Een dga die meer dan een ton had geleend aan zijn BV heeft bij het gerechtshof vergeefs met een leningovereenkomst geprobeerd aan te tonen dat de lening zakelijk was. Een onjuiste tenaamstelling is een van de factoren die hem opbreken.
Een dga heeft in juni 2007 een stichting opgericht waarvan hij de enig bestuurder is. Twee jaar later richt hij via zijn stichting met iemand anders een BV op. De stichting heeft 70% van de aandelen, de mededirecteur van de nieuwe BV heeft 30%. In de jaren erna wisselen de eigendomsverhoudingen, waarbij ook de partner van de dga een aandelenbelang krijgt via certificaten. De naam van de bv wordt twee keer gewijzigd en de bv leent in 2009 € 110.000 van een bank, tegen een rente van 5,95%.
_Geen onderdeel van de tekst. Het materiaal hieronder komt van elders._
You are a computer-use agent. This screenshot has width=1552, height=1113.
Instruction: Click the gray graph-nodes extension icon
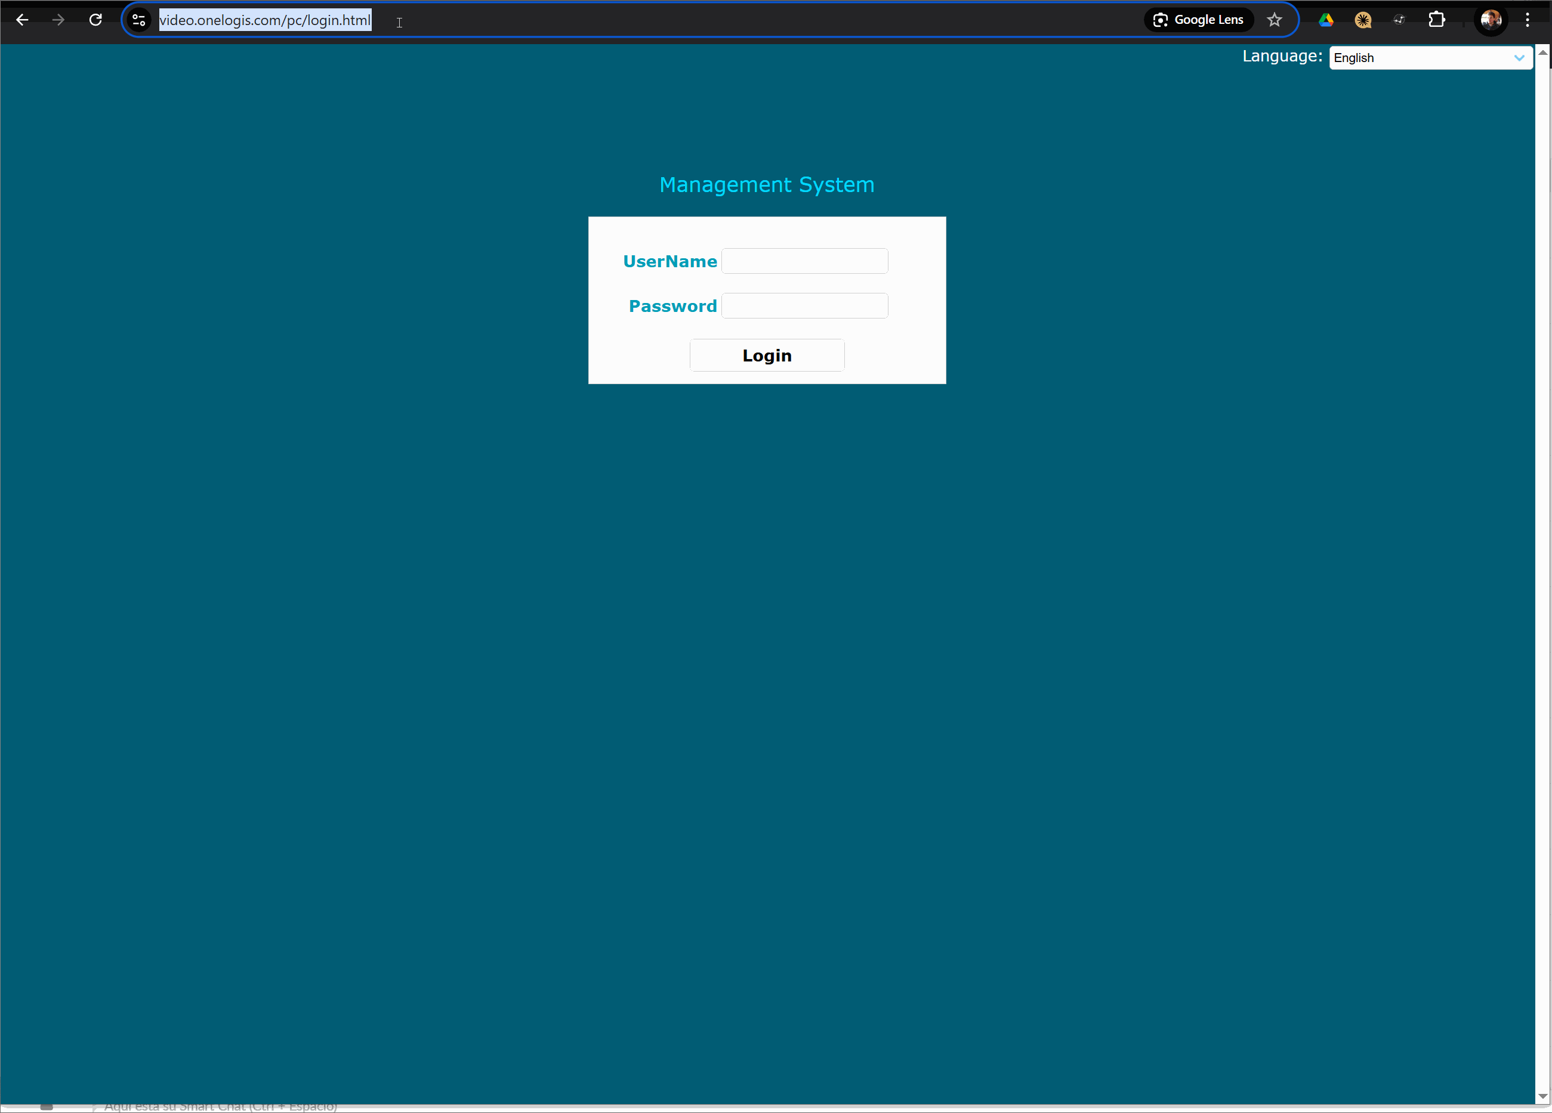pyautogui.click(x=1399, y=20)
De bv heeft ook een schuld aan de dga, die eind 2011 € 75.336 bedraagt. Volgens de man is in november 2011 een overeenkomst van geldlening gesloten. In 2015 is de schuld opgelopen tot € 164.910. Deze schuld is in (concept-)jaarrekeningen tot en met het jaar 2017 steeds vermeld als kortlopende schuld. Tot en met de concept-jaarrekening over het jaar 2013 is daarbij steeds vermeld dat sprake is van een rekening-courantverhouding. In de jaarrekening over het jaar 2019 is de schuld vermeld als een langlopende schuld aan een groepsmaatschappij. De ondernemingsactiviteiten van de bv zijn dan al vijf jaar beëindigd.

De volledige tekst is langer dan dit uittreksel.